Selected thoughts throughout a rare day off from work:*
1. Panera is a great place to write—hot and cold running caffeine, orange scones, convenient wall sockets, free WiFi to help me avoid doing any writing at all with research—but holy cow it’s loud. Mister, when you talk into your bluetooth thingie, I can hear your side of the conversation . . . and I’m writing it down for later.
2. Why is it that I’ve just spent an hour trying to figure out if maximum-security Federal prisons make visitors take full-body X-ray scans,** just so I can add one detail and five words to this scene? Is that good craft or an OCD flare up?
3. Hey! My favorite bookstore is sold out of Jeff Somers’ Terminal State. I’m happy for him, but I’m halfway through Eternal Prison, and I want that book.
4. What gift should I get for a co-worker’s wedding shower? I don’t know if she and her partner are already living together or if either of them cooks. But if they don’t cook, they probably won’t have cool kitchen stuff . . . and if they do cook, they’ll like more cool kitchen stuff. And this is why they invented gift receipts. Sold.
5. Lunch and movie break with my friend Grace! Easy A or The Expendables? Stanley Tucci’s twinkling wit or Sylvester Stallone’s tattooed torso? No woman should have to make this decision. Lucky thing Grace is practical: earliest matinée it is.
6. Lisa Kudrow should have played her character a little more brittle Baby Jane and a little less neurotic skipped record. I’m just sayin’.
7. Borders has sold out of Terminal State, too! But at least I can score a pumpkin Cremekula and a wall socket.
8. I can’t help but sigh at the Independent Readers shelves. Janie is such an independent reader that she won’t come near a book if she suspects I’ve noticed it exists. I think I’ll get that Roald Dahl collection over there and tell her not to touch the box on pain of death. It worked for my Calvin & Hobbes collections . . . and our wedding pictures.
9. What color jumpsuits do inmates in maximum security Federal prisons wear, anyway? Do they wear jumpsuits? Could I possibly just put down an X to represent color and get on with this, please?***
10. How can I get any writing done with George Steinbrenner glaring at me from his biography cover? I’ll flip it over . . .
Whoa—Madden wrote this? Oh, Bill Madden. Never mind.
11. Done! And with just enough plenty of time to pick up Janie from her after school thing . . . if I don’t hit any lights, cops, or construction, and all the pedestrians stay off the sidewalk. Oh, $#!%.

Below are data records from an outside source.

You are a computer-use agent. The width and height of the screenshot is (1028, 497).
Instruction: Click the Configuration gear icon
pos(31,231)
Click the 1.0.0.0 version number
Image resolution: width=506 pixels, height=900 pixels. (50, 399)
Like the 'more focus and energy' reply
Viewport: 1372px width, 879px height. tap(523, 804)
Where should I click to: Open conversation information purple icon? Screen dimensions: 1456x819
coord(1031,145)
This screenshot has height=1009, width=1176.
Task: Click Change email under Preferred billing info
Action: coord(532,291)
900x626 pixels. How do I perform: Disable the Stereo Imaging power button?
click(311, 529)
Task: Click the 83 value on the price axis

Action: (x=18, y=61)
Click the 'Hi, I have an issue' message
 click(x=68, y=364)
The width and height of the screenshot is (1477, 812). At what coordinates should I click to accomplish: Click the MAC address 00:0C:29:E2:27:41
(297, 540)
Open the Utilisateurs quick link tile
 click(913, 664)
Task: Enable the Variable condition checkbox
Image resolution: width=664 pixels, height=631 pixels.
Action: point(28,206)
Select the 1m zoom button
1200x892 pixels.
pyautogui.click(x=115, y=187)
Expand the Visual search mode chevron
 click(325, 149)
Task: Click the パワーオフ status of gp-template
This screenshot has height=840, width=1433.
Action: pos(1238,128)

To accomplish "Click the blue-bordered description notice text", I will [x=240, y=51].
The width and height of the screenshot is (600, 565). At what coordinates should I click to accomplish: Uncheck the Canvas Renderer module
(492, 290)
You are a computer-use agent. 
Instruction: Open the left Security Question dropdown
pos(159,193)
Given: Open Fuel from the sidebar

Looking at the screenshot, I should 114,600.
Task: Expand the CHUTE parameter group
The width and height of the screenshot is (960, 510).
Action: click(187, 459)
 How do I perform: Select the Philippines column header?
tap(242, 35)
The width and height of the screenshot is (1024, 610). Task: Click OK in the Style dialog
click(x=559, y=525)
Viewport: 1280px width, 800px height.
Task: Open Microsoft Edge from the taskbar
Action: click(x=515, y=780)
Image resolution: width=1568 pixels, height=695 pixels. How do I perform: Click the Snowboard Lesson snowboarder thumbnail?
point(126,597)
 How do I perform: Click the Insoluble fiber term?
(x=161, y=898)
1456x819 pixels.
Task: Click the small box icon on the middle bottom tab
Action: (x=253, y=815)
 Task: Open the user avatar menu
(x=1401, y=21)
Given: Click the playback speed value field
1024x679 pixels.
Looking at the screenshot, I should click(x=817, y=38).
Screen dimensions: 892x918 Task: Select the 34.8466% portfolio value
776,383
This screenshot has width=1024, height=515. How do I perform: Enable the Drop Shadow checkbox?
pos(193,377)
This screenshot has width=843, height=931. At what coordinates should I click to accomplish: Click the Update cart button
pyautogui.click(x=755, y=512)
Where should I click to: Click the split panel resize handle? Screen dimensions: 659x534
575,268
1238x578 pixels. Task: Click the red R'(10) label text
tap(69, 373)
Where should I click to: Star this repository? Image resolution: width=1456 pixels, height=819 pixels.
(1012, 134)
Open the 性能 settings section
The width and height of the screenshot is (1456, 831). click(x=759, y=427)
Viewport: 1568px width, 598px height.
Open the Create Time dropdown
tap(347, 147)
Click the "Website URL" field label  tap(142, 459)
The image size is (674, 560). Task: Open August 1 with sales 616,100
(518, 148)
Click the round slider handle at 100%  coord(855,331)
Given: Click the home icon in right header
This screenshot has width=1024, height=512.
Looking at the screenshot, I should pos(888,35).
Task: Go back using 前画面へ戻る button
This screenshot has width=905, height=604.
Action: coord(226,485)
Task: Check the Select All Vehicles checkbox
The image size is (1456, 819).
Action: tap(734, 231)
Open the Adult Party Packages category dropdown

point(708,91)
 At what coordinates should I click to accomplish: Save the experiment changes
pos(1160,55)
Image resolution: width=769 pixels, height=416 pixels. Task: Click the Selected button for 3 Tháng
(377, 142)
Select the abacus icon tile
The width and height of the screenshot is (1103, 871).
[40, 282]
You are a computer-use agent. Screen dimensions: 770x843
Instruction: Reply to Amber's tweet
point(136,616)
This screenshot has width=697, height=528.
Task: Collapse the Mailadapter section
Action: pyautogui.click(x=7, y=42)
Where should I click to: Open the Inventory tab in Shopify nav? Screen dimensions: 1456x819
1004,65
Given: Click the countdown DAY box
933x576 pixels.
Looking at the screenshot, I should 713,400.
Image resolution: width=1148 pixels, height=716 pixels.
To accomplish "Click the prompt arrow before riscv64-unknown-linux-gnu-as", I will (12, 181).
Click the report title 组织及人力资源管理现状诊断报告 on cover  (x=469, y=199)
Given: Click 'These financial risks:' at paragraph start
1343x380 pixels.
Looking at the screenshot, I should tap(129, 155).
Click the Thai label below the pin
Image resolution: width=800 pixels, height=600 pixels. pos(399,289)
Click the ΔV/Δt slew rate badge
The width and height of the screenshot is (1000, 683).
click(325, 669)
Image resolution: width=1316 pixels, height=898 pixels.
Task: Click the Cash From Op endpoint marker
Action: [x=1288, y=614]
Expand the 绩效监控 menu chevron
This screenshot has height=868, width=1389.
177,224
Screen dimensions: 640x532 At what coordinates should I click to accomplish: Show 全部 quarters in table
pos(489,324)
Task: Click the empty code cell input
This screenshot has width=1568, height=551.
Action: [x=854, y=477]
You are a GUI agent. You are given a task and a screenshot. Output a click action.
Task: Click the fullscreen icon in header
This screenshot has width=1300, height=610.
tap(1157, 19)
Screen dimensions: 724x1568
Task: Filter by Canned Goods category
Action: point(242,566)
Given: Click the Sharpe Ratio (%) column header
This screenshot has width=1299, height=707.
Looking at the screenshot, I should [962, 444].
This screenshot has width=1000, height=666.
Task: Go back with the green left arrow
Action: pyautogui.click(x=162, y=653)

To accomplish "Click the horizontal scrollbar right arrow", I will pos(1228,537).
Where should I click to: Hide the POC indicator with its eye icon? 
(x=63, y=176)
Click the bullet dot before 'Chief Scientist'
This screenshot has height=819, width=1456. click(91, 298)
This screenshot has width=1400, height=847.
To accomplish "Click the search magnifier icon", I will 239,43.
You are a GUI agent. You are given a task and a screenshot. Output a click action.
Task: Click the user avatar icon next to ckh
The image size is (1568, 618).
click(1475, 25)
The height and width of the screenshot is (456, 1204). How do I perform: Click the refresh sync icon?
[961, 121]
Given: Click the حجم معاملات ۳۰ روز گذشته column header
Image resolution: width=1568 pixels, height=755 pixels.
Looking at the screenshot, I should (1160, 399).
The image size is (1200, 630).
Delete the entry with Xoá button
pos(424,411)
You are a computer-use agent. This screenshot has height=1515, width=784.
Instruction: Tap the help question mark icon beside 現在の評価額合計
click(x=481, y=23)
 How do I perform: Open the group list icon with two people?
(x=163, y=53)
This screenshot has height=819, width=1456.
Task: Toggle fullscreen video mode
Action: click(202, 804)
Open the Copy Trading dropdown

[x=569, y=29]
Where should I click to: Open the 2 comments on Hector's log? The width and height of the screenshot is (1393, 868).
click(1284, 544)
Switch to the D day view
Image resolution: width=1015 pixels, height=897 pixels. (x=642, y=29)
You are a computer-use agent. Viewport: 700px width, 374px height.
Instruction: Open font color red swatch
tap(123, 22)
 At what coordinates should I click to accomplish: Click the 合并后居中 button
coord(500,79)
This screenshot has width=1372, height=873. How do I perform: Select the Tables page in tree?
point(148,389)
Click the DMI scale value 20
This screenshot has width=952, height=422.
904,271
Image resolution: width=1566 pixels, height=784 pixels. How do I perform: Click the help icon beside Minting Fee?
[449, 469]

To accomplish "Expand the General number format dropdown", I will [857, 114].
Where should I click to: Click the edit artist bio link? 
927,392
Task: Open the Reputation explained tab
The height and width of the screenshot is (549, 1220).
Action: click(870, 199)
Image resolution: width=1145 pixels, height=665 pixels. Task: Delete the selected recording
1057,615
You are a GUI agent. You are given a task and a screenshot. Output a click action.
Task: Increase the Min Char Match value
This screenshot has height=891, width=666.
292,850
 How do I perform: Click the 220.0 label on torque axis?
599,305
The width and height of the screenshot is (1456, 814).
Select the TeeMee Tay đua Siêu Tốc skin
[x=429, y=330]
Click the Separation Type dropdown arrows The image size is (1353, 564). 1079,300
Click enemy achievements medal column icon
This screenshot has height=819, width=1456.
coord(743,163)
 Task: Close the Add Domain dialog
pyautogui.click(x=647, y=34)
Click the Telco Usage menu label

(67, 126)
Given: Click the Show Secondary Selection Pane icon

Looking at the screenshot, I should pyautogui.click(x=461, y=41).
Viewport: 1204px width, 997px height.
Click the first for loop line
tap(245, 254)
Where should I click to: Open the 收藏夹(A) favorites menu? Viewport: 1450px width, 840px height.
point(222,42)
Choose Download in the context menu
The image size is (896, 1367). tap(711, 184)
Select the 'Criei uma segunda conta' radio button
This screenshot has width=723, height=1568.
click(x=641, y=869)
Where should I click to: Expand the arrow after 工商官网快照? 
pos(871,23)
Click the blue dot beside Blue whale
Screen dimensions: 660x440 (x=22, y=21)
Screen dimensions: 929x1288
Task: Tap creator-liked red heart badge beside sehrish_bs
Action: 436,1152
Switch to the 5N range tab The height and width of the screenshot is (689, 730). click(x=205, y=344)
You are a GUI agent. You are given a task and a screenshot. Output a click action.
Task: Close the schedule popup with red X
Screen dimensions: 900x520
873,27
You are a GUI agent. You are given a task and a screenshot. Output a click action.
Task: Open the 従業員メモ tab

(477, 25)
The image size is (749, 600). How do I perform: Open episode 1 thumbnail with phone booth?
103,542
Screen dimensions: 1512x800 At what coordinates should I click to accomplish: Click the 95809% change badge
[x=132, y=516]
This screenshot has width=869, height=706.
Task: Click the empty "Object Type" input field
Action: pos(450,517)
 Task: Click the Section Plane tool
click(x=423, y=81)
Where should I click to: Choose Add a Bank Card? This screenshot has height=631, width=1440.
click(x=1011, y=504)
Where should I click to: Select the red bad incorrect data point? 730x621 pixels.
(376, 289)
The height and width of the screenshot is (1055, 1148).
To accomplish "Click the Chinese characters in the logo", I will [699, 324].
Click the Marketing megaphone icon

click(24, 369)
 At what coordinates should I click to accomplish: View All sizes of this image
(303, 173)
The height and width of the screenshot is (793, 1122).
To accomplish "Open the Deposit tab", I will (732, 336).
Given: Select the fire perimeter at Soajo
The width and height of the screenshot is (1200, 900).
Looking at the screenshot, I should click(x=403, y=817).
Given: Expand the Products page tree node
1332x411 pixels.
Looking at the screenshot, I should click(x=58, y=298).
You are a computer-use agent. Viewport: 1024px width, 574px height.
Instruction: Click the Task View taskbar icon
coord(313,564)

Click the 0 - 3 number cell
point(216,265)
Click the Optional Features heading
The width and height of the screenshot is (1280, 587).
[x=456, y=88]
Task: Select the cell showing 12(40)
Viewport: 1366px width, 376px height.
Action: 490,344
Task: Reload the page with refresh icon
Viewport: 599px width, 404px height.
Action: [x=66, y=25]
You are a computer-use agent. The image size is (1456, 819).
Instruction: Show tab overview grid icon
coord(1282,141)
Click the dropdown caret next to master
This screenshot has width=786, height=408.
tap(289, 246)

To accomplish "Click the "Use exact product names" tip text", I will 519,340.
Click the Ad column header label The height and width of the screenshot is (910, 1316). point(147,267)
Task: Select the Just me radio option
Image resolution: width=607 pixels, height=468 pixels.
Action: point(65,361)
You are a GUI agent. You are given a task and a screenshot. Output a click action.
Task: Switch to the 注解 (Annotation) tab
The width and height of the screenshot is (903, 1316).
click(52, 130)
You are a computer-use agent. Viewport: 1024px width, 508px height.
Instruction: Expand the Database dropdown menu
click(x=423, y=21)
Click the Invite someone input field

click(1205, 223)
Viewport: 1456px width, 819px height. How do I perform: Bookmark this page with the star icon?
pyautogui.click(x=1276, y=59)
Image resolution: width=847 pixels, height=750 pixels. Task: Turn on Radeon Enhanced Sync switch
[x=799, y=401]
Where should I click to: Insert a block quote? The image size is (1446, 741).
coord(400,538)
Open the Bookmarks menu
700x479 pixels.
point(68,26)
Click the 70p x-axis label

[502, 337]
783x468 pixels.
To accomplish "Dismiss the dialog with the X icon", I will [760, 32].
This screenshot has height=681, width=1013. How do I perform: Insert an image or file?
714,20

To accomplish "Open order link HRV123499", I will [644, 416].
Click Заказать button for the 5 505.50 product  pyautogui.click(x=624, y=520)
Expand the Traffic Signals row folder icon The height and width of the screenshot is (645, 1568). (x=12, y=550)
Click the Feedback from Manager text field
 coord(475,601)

12. Could I just once remember to take off my wedding ring before I make a batch of my famous chicken nuggets? Ugh.
13. Bathtime Rule Number One around here is No water outside the tub. After tonight, there is an addendum: This includes the ceiling above the tub.
14. Crap. I was going to write a blog post today.
*Please note that not all thoughts were used and some were edited for content—because, for example, my husband doesn’t need to know the details of my mental debate over number 5.
**Shoes and bags get X-rayed, people don’t.
***Orange is fine. Yes. Apparently not.